I am nothing if not a goal setter. While in past years my goals have been more pragmatic: eat less or read more, I challenged myself in 2023. In 2023, I declared, I would finally fall in love. I also resolved to partake in live theatre again, but that’s less relevant to my current state and the subsequent revitalization of this medium. You see, in the time that I neglected the written word, I was falling in love. For nine months, the limitlessness of my universe shrank to the curation of a microcosm inhibited by only the two of us. Early on, I made him watch the monologue from Frances Ha that encapsulates how I meant to love. I will defend Greta Gerwig as an actress to the grave because of how deeply she infused these words into me.

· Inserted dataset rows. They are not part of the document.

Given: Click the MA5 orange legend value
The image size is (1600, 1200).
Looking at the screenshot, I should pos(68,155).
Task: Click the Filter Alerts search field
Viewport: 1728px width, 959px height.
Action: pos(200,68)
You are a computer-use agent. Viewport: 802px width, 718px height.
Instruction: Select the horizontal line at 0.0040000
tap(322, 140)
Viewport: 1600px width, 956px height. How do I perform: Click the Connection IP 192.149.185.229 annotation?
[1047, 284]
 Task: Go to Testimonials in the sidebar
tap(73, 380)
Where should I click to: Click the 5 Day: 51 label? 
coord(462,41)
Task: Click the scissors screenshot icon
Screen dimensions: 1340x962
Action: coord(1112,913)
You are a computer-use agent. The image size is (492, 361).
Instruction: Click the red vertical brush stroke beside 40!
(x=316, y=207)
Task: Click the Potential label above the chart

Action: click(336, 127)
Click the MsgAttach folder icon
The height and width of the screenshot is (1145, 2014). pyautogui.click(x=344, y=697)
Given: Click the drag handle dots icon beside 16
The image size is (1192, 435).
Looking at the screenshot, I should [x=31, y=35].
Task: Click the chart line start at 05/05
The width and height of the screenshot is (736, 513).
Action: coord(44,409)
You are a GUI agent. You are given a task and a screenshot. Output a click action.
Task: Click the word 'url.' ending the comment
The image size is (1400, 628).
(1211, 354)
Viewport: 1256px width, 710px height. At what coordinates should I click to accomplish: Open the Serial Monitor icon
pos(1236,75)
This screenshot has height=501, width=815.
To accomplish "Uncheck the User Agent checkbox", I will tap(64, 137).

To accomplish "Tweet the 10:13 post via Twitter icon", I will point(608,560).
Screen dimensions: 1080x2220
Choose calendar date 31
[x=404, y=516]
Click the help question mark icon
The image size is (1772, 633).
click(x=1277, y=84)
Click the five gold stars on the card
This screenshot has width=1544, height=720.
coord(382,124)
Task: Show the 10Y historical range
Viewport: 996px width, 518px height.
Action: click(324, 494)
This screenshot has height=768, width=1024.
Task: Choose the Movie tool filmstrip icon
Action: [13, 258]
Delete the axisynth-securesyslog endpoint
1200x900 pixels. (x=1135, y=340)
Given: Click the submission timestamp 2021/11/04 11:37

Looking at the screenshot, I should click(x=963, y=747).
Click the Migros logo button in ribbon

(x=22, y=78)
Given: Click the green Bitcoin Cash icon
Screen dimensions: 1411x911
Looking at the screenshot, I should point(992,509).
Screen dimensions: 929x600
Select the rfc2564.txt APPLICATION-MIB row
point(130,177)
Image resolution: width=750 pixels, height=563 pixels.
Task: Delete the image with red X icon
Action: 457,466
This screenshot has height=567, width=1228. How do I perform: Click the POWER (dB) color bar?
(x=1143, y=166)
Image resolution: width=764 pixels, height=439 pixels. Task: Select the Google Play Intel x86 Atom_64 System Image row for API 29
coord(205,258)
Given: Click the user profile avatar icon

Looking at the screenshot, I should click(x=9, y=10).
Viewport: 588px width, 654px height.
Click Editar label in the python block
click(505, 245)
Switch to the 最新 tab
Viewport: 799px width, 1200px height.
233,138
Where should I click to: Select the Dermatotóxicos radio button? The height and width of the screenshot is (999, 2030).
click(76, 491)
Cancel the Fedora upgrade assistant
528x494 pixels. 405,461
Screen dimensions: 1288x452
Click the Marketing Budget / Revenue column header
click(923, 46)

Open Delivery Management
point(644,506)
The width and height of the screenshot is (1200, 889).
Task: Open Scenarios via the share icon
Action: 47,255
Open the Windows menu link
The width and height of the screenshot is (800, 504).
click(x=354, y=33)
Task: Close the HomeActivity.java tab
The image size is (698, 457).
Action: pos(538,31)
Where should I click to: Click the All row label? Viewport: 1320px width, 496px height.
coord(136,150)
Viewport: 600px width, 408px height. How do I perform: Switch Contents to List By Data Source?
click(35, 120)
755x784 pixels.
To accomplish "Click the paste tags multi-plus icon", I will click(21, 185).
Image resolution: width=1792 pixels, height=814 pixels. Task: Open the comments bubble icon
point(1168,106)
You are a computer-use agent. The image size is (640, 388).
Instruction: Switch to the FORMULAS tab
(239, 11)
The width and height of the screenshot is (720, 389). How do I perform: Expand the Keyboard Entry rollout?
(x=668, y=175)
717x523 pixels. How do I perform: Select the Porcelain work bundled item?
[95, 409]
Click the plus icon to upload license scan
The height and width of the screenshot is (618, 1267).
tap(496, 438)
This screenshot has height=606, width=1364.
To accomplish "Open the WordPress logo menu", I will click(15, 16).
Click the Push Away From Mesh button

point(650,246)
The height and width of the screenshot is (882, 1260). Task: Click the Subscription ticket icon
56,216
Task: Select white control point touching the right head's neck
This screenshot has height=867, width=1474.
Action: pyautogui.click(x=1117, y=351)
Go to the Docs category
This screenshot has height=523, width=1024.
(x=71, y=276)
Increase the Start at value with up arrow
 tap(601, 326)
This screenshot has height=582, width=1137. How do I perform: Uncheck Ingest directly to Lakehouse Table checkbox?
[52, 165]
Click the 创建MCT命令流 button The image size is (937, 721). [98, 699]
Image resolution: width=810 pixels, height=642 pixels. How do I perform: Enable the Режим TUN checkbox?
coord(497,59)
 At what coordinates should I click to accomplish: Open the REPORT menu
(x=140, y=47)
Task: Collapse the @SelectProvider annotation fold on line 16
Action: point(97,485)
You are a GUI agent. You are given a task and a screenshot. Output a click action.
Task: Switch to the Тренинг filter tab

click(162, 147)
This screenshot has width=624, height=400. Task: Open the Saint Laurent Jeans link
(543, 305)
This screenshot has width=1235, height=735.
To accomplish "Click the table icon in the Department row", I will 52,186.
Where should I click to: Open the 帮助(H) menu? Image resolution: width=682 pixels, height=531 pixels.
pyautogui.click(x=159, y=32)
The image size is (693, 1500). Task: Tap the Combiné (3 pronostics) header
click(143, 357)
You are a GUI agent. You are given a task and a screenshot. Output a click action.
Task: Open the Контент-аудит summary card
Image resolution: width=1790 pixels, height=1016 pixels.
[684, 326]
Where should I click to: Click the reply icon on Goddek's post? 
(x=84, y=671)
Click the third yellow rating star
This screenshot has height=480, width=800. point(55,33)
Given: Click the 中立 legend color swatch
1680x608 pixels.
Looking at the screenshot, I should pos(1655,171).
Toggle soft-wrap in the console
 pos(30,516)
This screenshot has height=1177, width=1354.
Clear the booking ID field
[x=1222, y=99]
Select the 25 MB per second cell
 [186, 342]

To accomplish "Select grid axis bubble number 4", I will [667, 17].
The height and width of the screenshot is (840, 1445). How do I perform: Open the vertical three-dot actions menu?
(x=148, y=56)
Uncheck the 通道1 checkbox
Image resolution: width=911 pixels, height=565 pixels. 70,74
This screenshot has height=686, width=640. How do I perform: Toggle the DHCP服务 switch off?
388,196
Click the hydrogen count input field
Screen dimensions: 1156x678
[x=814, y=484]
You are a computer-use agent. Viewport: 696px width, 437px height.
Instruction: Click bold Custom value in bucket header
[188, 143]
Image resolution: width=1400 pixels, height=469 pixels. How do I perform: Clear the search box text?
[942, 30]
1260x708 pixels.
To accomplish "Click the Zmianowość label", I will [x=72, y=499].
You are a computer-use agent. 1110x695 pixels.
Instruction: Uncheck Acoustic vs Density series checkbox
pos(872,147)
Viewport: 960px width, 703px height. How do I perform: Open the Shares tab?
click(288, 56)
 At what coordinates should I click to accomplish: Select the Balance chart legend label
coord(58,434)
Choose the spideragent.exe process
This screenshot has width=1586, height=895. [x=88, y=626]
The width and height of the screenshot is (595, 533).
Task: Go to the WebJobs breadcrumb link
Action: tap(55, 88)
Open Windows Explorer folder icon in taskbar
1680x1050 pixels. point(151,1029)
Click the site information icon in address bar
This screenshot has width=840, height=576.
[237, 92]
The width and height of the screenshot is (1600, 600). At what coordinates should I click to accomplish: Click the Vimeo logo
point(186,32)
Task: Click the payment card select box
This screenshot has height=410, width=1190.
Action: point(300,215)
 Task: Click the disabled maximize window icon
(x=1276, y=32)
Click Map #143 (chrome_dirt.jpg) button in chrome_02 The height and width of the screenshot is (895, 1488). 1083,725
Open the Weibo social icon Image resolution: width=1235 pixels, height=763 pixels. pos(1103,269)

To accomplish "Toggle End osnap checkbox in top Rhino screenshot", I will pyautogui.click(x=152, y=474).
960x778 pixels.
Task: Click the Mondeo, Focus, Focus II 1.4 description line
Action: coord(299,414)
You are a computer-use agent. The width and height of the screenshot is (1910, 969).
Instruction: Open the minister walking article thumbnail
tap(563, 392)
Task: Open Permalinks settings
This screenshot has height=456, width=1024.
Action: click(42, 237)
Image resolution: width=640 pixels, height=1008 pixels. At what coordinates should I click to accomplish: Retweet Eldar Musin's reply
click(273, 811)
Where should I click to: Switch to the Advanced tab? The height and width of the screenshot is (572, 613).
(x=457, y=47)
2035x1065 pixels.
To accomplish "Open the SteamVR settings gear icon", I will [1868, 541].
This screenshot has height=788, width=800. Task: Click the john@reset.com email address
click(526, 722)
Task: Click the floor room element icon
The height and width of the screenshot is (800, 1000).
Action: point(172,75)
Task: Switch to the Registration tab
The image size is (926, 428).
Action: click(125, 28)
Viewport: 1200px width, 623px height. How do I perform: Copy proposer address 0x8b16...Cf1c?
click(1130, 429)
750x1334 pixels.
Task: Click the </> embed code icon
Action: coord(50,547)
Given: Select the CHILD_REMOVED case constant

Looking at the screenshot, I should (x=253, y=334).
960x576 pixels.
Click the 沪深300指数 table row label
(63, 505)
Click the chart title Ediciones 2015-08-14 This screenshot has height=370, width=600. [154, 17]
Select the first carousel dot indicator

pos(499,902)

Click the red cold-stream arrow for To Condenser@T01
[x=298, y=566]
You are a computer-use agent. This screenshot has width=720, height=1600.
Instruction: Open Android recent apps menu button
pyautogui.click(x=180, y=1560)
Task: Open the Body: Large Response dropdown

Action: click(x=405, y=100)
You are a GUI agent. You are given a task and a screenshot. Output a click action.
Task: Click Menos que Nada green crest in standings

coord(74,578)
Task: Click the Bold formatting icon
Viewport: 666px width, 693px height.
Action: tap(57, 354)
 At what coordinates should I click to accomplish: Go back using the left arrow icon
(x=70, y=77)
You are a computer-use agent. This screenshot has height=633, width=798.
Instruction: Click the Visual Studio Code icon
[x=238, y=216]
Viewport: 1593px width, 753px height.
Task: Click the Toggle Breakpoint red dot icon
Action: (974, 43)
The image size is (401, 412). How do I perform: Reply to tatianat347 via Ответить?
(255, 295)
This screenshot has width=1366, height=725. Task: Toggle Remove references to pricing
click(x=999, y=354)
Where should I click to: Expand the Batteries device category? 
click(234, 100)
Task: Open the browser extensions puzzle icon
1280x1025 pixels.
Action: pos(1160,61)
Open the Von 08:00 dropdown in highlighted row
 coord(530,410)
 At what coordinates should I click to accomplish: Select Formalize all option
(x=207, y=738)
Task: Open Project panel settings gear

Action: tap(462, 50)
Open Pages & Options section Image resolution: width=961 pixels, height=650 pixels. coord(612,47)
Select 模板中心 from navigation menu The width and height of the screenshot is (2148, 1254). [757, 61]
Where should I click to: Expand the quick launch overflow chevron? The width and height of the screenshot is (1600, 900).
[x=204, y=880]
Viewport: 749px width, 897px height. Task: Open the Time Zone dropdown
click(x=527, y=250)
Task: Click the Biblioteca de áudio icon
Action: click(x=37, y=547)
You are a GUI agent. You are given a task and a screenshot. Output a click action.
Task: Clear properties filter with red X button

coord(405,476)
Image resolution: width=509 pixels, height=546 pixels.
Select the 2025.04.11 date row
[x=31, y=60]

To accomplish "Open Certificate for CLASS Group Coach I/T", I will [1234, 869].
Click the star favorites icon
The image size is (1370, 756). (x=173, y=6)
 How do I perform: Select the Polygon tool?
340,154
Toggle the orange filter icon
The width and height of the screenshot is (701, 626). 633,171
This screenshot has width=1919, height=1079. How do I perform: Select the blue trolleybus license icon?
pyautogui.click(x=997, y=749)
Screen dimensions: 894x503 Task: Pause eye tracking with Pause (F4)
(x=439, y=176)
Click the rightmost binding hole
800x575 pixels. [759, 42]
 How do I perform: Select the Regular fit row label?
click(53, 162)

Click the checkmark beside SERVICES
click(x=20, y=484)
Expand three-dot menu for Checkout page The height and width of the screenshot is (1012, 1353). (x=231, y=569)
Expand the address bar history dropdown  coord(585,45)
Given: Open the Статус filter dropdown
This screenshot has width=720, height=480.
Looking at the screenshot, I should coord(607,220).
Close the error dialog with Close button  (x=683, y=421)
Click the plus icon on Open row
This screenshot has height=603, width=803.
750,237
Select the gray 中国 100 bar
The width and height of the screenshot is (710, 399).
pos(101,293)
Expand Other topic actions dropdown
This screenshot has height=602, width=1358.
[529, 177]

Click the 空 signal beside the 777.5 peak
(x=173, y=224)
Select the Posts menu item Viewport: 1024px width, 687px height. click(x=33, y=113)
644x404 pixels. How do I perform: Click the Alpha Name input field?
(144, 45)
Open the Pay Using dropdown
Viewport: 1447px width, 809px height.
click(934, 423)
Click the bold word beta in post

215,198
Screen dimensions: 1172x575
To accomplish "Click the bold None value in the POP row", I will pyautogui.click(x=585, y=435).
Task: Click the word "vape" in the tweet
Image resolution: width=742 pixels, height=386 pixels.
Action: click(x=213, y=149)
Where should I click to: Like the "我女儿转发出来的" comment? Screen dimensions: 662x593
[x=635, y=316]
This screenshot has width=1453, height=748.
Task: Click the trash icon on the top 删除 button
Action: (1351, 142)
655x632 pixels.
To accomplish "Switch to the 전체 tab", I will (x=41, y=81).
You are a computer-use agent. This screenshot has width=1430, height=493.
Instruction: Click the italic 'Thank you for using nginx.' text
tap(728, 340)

It goes like this:

“I want this one moment. It’s - it’s what I want in a relationship… which might explain why I am single now. Ha, ha. It’s, uh - It’s kind of hard to - it’s that thing when you’re with someone… and you love them and they know it… and they love you and you know it… but it’s a party… and you’re both talking to other people… and you’re laughing and shining… and you look across the room… and catch each other’s eyes… but - but not because you’re possessive… or it’s precisely sexual… but because… that is your person in this life. And it’s funny and sad, but only because this life will end, and it’s this secret world… that exists right there… in public, unnoticed, that no one else knows about. It’s sort of like how they say that other dimensions exist all around us, but we don’t have the ability to perceive them. That’s - That’s what I want out of a relationship. Or just life, I guess. Love. — I sound stoned. I’m not stoned. — Thanks for dinner. Bye.”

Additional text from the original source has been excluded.